An off-white pleather couch, a glass coffee table, the TV. A stereo system adjacent to the bedroom wall. Bookshelf rightwards of the door. He checked the book titles. Gun Care for Pros. So You Want to Be a Samurai. He reached behind the TV and claimed the bug from its backside. He studied the kitchen. Pristine countertops and linoleum and no stains on the stove. Cabinets stocked with dry beans and basmati rice and clean ceramic dishes and a multitude of drink glasses. Liquor cabinet stocked with pints of various liquor and vermouth. Beside the Keurig a well-stocked spice tree.

He felt inside above the doors of each cabinet. He checked the fridge. Milk and half-and-half. Eggs. A gallon bag filled with bacon. Lettuce and cabbage and other vegetables hid within translucent bags. He closed the fridge and checked the freezer. Bags of meat each labeled. Venison and quail and wild swine.

Kaplan closed the freezer and went through the frame into the living room. Two of his hairs brushed the bottom of the top of the frame. He paused.

He went into the bathroom and turned on the light. As clean as the kitchen. He re-adjusted his hair using her mirror. He smelled her perfume. He checked the sink cabinets. He opened the second door that was to the left of the shower. It was a walk-in closet with another door across its dark space. He entered the closet. A bouldering mat. Various rock-climbing paraphernalia hung on a coatrack. Orange hunting gear. A multitude of sundresses. He checked through these and carefully returned them to where they were. He looked at her gun locker sequestered between the back end of a utility closet and the bedroom wall. Each stand was taken. Ruger Kryptek, M&P 15, S&W 1020, Colt M4 carbine. He picked the locks on the main door and the ammunition drawer. He unloaded each firearm and sequestered their bullets and cartridges in the ammunition drawer. The process took him roughly a minute. He carefully replaced the guns and closed the rack silently.

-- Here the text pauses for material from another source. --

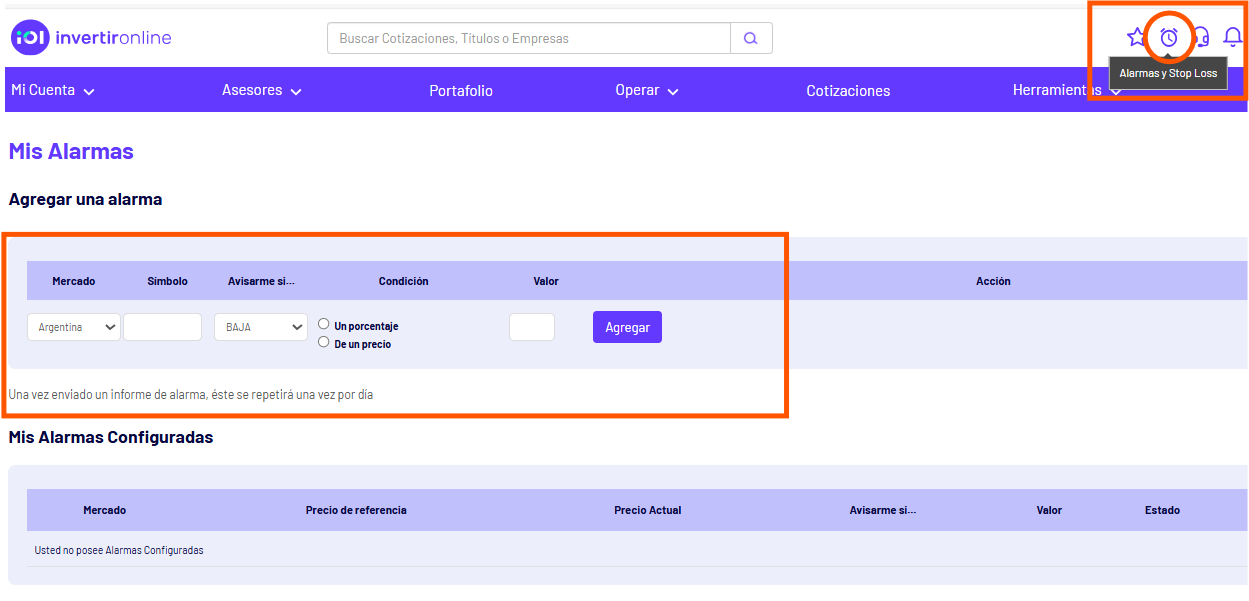Open the Asesores menu
The width and height of the screenshot is (1249, 601).
pos(261,90)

He looked inside the bedroom. Her bed was queen-sized and neatly made. She had a green beanbag chair in the corner. A Jimi Hendrix poster and a Morrissey poster and a rear reclining nude painting of who seemed to be Marianne herself. Kaplan opened and closed her laptop. He checked under the bed and inside her end table and pulled out a Ruger shotgun and three snub-nosed pistols, all Colts. He took their ammunition and threw these inside the Wal-Mart bag she used as a trash-bag for her bedroom can. He tied the bag closed loosely. After replacing the guns he looked under the bed again. There was a box down there. He pulled out the meter-long box. He opened it and watched his reflection analyze the sharpened, polished metal of a katana. Knelt there on the floor, Kaplan heard someone coughing next door. He closed the box and sequestered it behind the gun rack. Kaplan blinked. He removed the katana box and removed an AK 47 from the space behind the rack. He unloaded it and hid the clip and returned the rifle and katana to their hiding place.

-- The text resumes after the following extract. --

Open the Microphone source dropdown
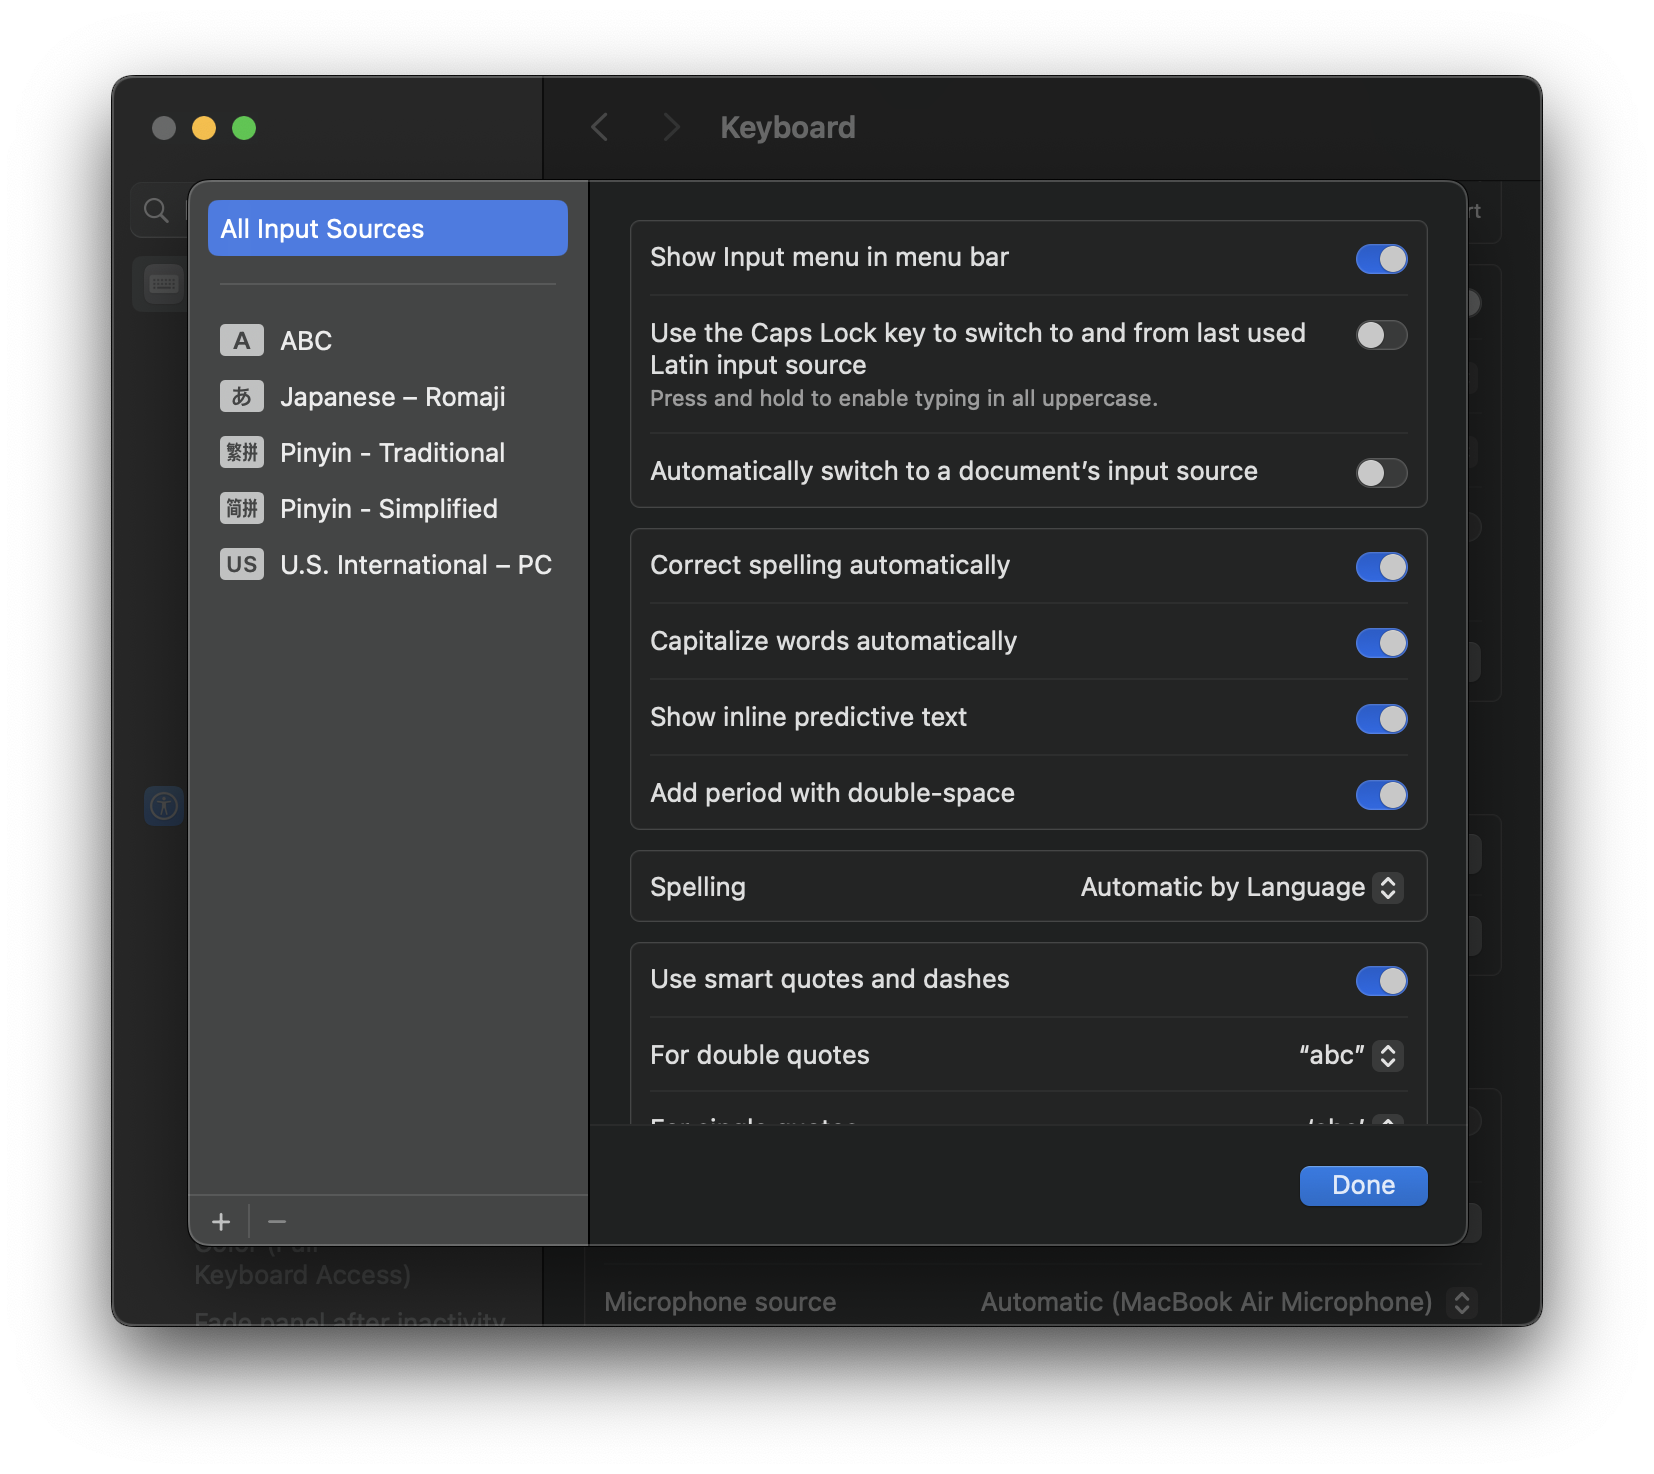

He checked under the beanbag chair. His flashlight beam fell on the pillows on her bed. He looked at the pillows and picked them up. Each one was hiding a pistol. The rightward one was also concealing a sheathed kukri. He unsheathed the Nepalese knife and checked its edge. It could have bisected a palm tree. Kaplan unloaded the pistols and replaced each in their indentations and took the kukri and hid it with the katana. He smoothed out the pillows and left the room.

Kaplan found two more long guns and three more handguns and a sharpened Scottish claymore and three bowie knives and a keen machete. The weapons were hidden all over the apartment. The ammunition drawer could barely close.

He heard a car door slam shut. Kaplan cut his flashlight. Darkness overtook the apartment.

Miss Marianne Jones unlocked the deadlock and came inside. The door chain dangled, making an unnerving scraping noise against the wood of the doorframe. She hit her living room light. She had lips printed on her cheeks. She staggered into her bedroom, leaving the lights off, and fell onto her pillow.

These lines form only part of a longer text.